Mississippi ranks last nationwide in the number of police agencies that haven't filed a single hate-crime report with the FBI in a six-year period, according to data compiled by the Associated Press.
Sixty-four percent of Mississippi's sheriff and police departments reported no hate crimes from 2009 through 2014, the data shows. A statewide breakdown reviewed by the Sun Herald shows most agencies in the six southernmost counties did report a hate crime; most did not report a hate crime for one or more years during that period.
Do the numbers mean there were no hate crimes? Or that they're not being reported?
Probably the latter, according to AP personnel who compiled and analyzed data reported to the FBI for its Uniform Crime Report.
Law enforcement agencies around the nation provide their crime data to the FBI, which publishes the data in standardized reports that can be viewed by city, county or state. The UCR is an official source of crime numbers. The FBI uses the UCR to publish annual reports on crime trends in the United States, law enforcement officer deaths and assaults, and hate crimes.
A review of crimes in New York, for instance, showed a particular hate crime that had been committed but not reported to the FBI, AP State Government Editor Tom Verdin said.
Sporadic reporting and failure to report are issues of trust, he said.
The analysis shows about 17 percent of police and sheriff departments nationwide haven't reported a hate crime in six years, and others report hate crimes sporadically.
6 agencies didn't report
In Mississippi, the data shows 226 agencies didn't file a hate-crime report in the six-year period, including six in South Mississippi -- police departments in Bay St. Louis, Lucedale, Lumberton, Moss Point and Ocean Springs, and the Jackson County Sheriff's Department.
"If we have a hate crime, we're going to report it," Jackson County Sheriff Mike Ezell said. Ezell became sheriff in January 2015.
Locally, only Stone and George counties' sheriff departments reported a hate crime in five of the six years, the data shows. Fourteen local agencies reported two to four hate crimes.
Gulfport not in reports
The only local law enforcement group that didn't appear in the reports is the Gulfport Police Department, which reported suspected hate crimes during each of the years reviewed.
"I believe it is responsible as a police department that we are transparent with our numbers -- good, bad or indifferent," Gulfport Police Chief Leonard Papania said.
Papania's department uses a records-management system that is linked to the National Incident-based Reporting System. Papania said the system makes it easier to report crimes to the FBI.

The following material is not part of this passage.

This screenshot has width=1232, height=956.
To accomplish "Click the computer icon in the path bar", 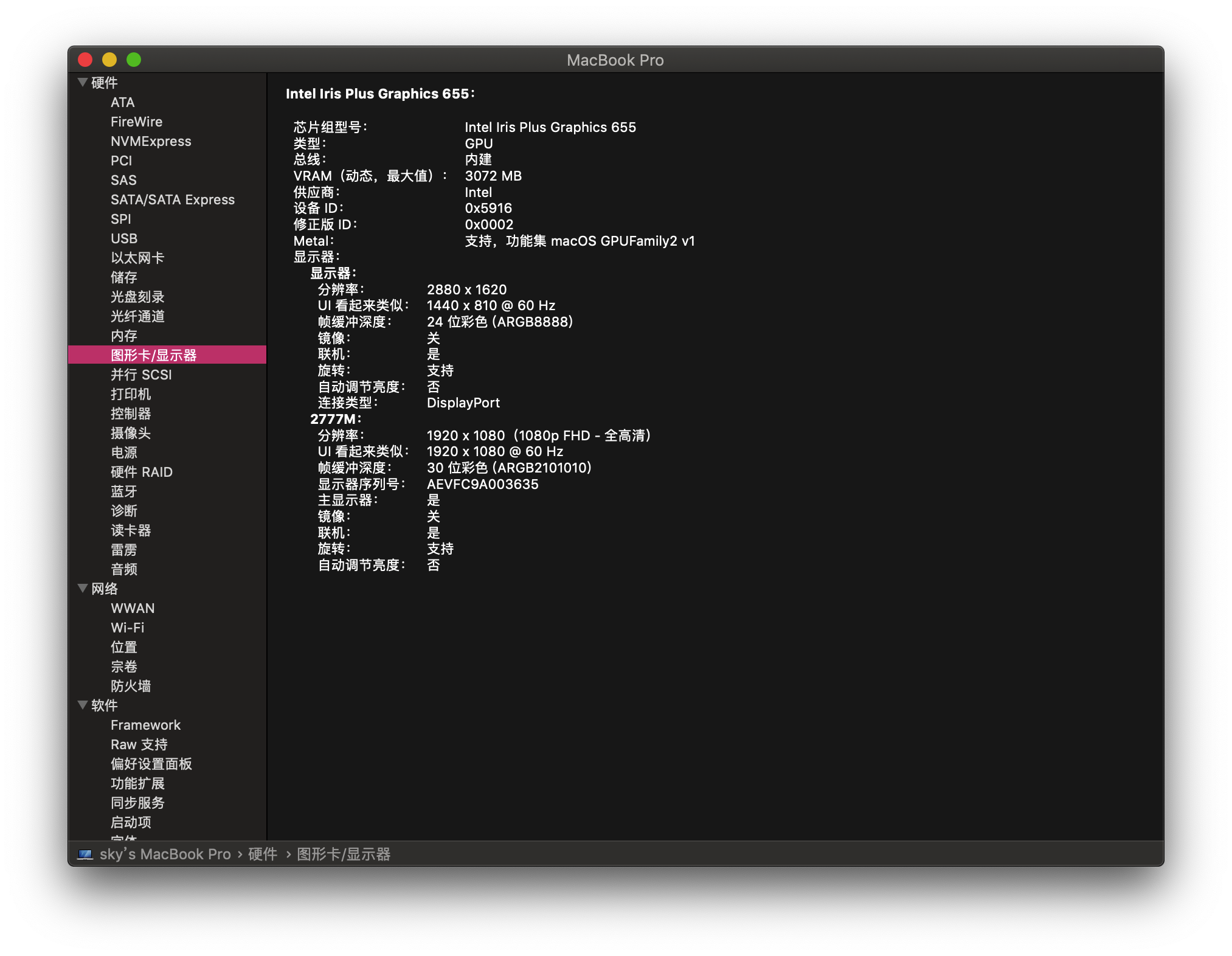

Reporting a hate crime to the FBI requires a click of a button on standard UCR forms. Police and sheriff's officials fill out the standard form online. Most of it requires clicking on boxes and typing in numbers. One part of the form asks for information on crimes that fall in violent or property crime categories. Another part tracks crimes including sex offenses, DUIs, weapon charges and burglaries.
However, the FBI's definition of a hate crime for reporting purposes is not the same as proving a hate crime. According to the FBI, if a reasonable person would conclude an incident was a hate crime, or if a majority of a community appears to believe it's a hate crime, it should be reported as a hate crime.
Under federal law, a hate crime is "a criminal offense against a person or property motivated in whole or in part by an offender's bias against a race, religion, disability, sexual orientation, ethnicity, gender or gender identity."
Mississippi law is similar but does not include gender identity.